Presidente da CCJ, deputado Eraldo Pimenta não sabia da decisão do governador, confirmada pelo secretário Jarbas Vasconcelos, até o final da tarde/Fotos: Divulgação.

Trata-se da proposta de reformulação da estrutura administrativa do Estado que, entre outros órgãos, implode a Fundação de Telecomunicações do Pará, a Funtelpa, criada há 47 anos, tornando-a mero “puxadinho” da Secretaria de Comunicação do governo. No bojo da proposta, que esmaga serviços relacionados a direitos humanos, grupos vulneráveis, jovens, idosos e outros segmentos, até ribeirinhos ficam órfãos, com a extinção sumária da Companhia de Portos e Hidrovias.

 

Meia volta, afinal?

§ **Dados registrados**
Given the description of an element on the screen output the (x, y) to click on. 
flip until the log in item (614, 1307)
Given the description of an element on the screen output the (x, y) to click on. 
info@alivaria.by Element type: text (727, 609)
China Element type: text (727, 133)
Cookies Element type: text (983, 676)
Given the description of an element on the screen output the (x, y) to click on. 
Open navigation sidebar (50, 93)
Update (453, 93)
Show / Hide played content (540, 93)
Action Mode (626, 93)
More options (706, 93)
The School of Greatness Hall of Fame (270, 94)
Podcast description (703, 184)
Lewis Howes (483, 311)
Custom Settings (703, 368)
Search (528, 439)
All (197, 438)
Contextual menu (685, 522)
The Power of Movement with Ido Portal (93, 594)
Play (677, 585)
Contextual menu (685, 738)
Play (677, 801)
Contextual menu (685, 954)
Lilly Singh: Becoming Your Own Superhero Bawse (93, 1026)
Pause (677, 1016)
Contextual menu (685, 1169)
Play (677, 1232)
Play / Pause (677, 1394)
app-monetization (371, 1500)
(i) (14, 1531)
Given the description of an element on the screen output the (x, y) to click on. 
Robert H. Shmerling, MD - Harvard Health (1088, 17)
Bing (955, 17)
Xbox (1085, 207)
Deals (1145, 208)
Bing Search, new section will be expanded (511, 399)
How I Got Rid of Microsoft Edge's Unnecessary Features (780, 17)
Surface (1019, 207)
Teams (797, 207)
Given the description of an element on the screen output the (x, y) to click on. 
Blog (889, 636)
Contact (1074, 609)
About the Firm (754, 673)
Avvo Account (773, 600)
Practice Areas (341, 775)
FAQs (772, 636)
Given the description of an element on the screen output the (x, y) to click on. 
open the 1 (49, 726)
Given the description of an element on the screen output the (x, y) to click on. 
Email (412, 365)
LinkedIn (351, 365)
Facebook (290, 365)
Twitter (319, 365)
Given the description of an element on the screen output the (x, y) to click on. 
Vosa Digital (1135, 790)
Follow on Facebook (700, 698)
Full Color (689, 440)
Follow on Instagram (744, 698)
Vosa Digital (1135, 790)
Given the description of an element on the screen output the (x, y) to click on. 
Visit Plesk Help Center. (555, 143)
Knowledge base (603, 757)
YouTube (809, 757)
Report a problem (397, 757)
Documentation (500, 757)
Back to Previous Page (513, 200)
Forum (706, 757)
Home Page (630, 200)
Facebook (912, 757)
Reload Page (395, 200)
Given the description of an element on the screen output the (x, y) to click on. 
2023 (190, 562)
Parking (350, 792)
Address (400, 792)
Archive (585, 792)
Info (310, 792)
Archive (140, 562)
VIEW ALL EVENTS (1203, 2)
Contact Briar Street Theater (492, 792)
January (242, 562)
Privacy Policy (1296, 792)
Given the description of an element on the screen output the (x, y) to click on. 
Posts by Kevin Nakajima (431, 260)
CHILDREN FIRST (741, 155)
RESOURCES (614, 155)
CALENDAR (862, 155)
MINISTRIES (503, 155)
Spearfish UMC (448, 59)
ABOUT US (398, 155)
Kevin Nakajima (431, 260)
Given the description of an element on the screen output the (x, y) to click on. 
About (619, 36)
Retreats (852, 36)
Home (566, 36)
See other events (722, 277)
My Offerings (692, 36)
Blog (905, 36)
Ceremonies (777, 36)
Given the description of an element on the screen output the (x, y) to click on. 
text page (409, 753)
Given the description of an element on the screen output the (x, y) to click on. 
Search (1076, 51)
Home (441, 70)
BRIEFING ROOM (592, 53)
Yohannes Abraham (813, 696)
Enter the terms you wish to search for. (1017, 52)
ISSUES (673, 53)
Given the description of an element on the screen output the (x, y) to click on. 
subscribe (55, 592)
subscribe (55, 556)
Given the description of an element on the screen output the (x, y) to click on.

§ **Tarefas a realizar**
1/ Mostre todas as linhas dos registros que contêm a palavra "Home", levando em conta a diferença entre maiúsculas e minúsculas.
2/ Retome o texto sobre a reforma administrativa do Pará a partir do ponto em que ele termina.

§ **Respostas dos problemas**
1/
Home Page (630, 200)
Home (566, 36)
Home (441, 70)

2/
Em meio à grita generalizada, porém, principalmente na Funtelpa, a noite de quarta-feira trouxe um alento: a informação de que, por uma razão qualquer, o governo havia retirado a proposta da Comissão de Constituição e Justiça da Assembleia, onde quatro analistas se debruçavam sobre o documento com a promessa de encaminhá-lo à presidência da casa na próxima segunda-feira. Essa informação não foi confirmada pela Comissão até o encerramento desta edição, embora veiculada por pessoas com expertise na Casa.  

 

Em contato com telefônico com a coluna, o presidente da Comissão, deputado Eraldo Pimenta, do MDB, confirmou apenas que o documento estava em análise até segunda-feira, contém 180 páginas e sugere uma “mexida importante” do governo na máquina administrativa, inclusive comentando a necessidade de “enxugamento” de algumas secretarias que não apresentam produtividade suficiente. Pimenta citou, hipoteticamente, o caso da Secretaria de Obras, que antes operava com dez projetos no Estado e que agora, com 50, não teve sua capacidade de pessoal aumentada. Em contato seguinte, sobre a retirada do projeto da Comissão pelo governo, prometeu “checar” - e mais não disse até o momento.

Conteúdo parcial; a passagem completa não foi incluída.